I am absolutely delighted and so very grateful to my amazing publishers, Boldwood Books, for giving me this opportunity and to all the readers who have helped the series rise. I will admit, though, that it doesn’t feel real. When I was at #14, it didn’t feel possible that only 13 books in the UK out of the millions of eBooks on Amazon were higher in the charts than mine. As I’m typing this, it feels like something that must be happening to someone else; not to me.
Without wishing to sound pessimistic, I don’t think this is something that will happen to me again unless one of my books is on something like a BookBub promotion. I think a combination of factors have all come together at the same time to lead to the current positions enjoyed by Seaside Blooms:
- Lockdown Time – people have the time to read a lot more and sales of eBooks have rocketed
- Lockdown Comfort – readers want escapism and they want books that will uplift and hug them, which is what I write
- Whole Series – because these are re-issues, the whole series are out at the same time, creating an appetite for binge-reading and more so during lockdown
- Prime Deal – Seaside Blooms is currently on a Prime deal so lots of Prime members are downloading it too
I don’t have another whole series in my back catalogue to re-issue and I hope we are never, ever in a scenario of lockdown ever, ever again so the above set of circumstances won’t happen again.

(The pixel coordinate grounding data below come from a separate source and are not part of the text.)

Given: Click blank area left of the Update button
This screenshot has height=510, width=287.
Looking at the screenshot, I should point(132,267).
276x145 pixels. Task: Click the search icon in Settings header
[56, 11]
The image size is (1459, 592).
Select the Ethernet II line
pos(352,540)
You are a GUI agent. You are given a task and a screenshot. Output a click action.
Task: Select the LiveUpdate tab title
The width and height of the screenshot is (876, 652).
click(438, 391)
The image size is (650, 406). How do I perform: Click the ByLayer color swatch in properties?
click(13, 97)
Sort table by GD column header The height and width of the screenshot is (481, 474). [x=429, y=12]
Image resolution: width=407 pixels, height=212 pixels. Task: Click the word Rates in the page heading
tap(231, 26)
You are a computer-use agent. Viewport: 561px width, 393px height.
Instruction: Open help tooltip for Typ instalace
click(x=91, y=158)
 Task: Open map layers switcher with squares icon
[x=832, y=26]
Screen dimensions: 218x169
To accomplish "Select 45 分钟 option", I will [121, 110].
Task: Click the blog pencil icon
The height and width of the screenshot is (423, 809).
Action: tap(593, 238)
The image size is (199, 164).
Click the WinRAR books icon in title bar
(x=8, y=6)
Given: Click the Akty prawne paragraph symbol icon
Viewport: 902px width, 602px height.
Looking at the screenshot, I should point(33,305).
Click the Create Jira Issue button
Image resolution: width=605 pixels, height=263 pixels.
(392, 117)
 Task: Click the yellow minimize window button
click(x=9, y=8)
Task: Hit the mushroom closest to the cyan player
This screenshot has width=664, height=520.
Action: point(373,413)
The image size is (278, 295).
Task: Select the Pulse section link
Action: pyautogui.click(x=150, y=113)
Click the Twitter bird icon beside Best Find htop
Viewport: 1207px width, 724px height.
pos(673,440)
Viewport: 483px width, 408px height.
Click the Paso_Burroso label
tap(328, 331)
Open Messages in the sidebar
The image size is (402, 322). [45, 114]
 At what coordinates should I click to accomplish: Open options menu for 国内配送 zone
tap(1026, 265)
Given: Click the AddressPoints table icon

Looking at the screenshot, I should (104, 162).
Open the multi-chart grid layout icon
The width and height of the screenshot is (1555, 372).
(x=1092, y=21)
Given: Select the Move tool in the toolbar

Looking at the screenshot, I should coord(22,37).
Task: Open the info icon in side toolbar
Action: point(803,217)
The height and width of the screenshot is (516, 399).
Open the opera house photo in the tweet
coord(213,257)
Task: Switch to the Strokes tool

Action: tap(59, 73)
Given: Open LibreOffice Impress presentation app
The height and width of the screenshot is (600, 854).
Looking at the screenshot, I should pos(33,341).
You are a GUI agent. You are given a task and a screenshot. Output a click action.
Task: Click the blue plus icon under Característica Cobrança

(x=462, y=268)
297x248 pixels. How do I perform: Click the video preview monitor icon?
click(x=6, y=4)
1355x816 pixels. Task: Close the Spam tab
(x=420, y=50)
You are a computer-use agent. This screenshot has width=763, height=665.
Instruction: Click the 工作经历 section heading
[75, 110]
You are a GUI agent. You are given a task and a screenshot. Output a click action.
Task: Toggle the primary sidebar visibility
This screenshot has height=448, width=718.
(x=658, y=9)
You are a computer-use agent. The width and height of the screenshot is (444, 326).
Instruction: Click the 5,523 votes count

Or at least I hope the lockdown scenario doesn’t happen again.
Going forwards, I will never forget the moment I broke every goal I dreamed of and those I hadn’t even dared to imagine.
I’ll never forget that unreal moment at 4am, lying back down in bed thinking, ‘I’m at number 14 in the charts!’ and having to fight the urge to wake up hubby to tell him.
I’ll never forget watching my books steadily moving up the charts, just like when I listened to my favourite songs moving up the charts on ‘visiting day’ as a child.
And I’ll never forget those who I’ve been unable to visit for many years. RIP, Granda Wiseman, Grandma and Granda Williams, Uncle Stan, Uncle George and Auntie Olive. Sending love and I hope I’ve done you proud.